◆ **TEXT SHOWN**:
----
The Trust offers two internships: local government and First Nations government. At this time, there are three placements remaining for 2022, one in each District of Fort St. James, District of Mackenzie and Peace River Regional District. For information about the internship programs visit northerndevelopment.bc.ca/internships.

Love Northern BC’s (LNBC) Easter Egg-Stravaganza returned for the second year between April 14 to 21. The digital contest offered participants the opportunity to win one of three $100 Support Local BC gift certificates – valid for any of the 1,800 businesses on Support Local BC’s website.

Through organic and paid social media advertising, participants were encouraged to visit LNBC’s website and add three businesses to a “Favourites List” in their account. This activity encouraged users to explore LNBC’s website and become familiar with one of its digital tools.

LNBC communities, including Love Taylor and Love Tumbler Ridge, also shared the contest on their Facebook pages to extend the reach of the contest.

Winners were randomly selected on April 22, with prize recipients living in Tumbler Ridge, Williams Lake and Prince George.

Easter eggs were placed on community maps.

LNBC is Northern Development’s shop local program which connects people with independent locally-owned businesses throughout the region. The program is designed to deliver unique online marketing campaigns in communities throughout the region that celebrate independent locally-owned businesses with an aim to strengthen their competitiveness and keep more dollars in the local community. The program is delivered in partnership and collaboration with communities throughout the Trust’s service area.

Photo: Houston Today

On Saturday, April 23 the Houston Housing Society celebrated the grand opening of their new six-plex seniors’ housing facility. These new, accessible units will support the community’s seniors who want to downsize and age in place while increasing Houston’s housing stock.

“The demand for affordable senior’s housing has never been greater in Houston as we have over 90 people on the waiting list for our housing complex,” said Shannon Clarke, treasurer, Houston Retirement Housing Society. “The new six-plex will help alleviate some of this demand, and we appreciate the funding from Northern Development Initiative Trust that made this project feasible.”
----
Extracted records:
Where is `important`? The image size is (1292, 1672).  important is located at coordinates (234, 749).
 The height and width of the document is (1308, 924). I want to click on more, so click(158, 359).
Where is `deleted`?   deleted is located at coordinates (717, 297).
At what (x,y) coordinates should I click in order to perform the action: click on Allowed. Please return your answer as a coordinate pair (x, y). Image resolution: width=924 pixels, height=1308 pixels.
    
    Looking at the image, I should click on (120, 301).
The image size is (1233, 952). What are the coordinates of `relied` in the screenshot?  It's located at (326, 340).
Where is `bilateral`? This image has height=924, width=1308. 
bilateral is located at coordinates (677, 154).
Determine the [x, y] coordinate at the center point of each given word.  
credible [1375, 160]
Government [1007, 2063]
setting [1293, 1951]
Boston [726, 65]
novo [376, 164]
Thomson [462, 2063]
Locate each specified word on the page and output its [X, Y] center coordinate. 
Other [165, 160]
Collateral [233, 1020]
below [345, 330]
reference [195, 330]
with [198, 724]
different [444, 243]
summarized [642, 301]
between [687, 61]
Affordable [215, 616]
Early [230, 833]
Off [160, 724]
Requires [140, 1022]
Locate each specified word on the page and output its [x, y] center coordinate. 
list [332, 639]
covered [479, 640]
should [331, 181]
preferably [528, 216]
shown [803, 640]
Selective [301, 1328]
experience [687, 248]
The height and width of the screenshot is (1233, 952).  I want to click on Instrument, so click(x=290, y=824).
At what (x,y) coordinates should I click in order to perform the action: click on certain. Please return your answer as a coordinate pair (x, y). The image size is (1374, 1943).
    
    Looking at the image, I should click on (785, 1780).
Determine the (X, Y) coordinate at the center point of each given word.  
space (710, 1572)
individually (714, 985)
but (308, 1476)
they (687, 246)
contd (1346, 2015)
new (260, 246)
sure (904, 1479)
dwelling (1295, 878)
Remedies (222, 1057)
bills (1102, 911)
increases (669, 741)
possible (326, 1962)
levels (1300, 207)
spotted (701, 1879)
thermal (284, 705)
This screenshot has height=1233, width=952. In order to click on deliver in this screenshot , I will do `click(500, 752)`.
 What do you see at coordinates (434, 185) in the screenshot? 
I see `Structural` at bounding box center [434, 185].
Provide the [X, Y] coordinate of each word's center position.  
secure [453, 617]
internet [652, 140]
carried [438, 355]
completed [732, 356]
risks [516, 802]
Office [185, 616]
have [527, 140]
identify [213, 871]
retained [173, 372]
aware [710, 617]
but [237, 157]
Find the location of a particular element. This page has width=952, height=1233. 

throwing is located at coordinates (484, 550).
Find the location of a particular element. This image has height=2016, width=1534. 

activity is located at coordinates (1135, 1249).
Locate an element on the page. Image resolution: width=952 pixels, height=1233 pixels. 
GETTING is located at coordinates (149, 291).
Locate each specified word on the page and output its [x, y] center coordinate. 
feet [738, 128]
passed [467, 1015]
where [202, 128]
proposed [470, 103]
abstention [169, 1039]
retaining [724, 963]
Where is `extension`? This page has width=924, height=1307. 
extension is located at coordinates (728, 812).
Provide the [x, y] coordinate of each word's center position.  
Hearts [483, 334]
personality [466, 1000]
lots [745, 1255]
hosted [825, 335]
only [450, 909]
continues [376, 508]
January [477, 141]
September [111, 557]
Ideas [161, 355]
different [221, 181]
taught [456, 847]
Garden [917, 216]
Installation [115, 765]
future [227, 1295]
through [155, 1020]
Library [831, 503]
----
◆ **TASKS**:
1. In the Northern Development news excerpt, on what date were the Easter Egg-Stravaganza winners randomly selected?
2. Pick up the Northern Development news excerpt after its last sentence and keep writing.
None of the items is needed here.

◆ **ANSWERS FOR THE EXERCISE**:
1. April 22

2.
The District of Houston received a $60,000 Northern Housing Incentive grant from Northern Development to support the construction of four two-bedroom units and two one-bedroom units.

Photo: Houston Today

On April 6, Northern Development released the 2021 State of the North Economic Report which delves into central and northern B.C.’s economy in year two of the pandemic and how key industries fared.

“This year’s State of the North contains good news, bad news and a lot of uncertainty,” said CEO of Northern Development, Joel McKay. “Our region is faced with labour shortages, slow population growth and a myriad of other risks from floods, fires and a war in Eastern Europe. However, major project constructions along with strong commodity prices will likely continue to support various industry sectors for the next few years.”

The bulk of the report is comprised of regional analysis for Northern B.C. as a whole and four subregions, the Northwest, Northeast, North Central and Cariboo-Chilcotin/Lillooet. Data regarding population, employment and the cost of living featured in each subregion.

The report provides updates on five industries: forestry, energy, tourism, agriculture and mining/oil and gas. These updates include number of facilities, sector employment and other measurables.

The State of the North Economic Report is independently researched by MNP.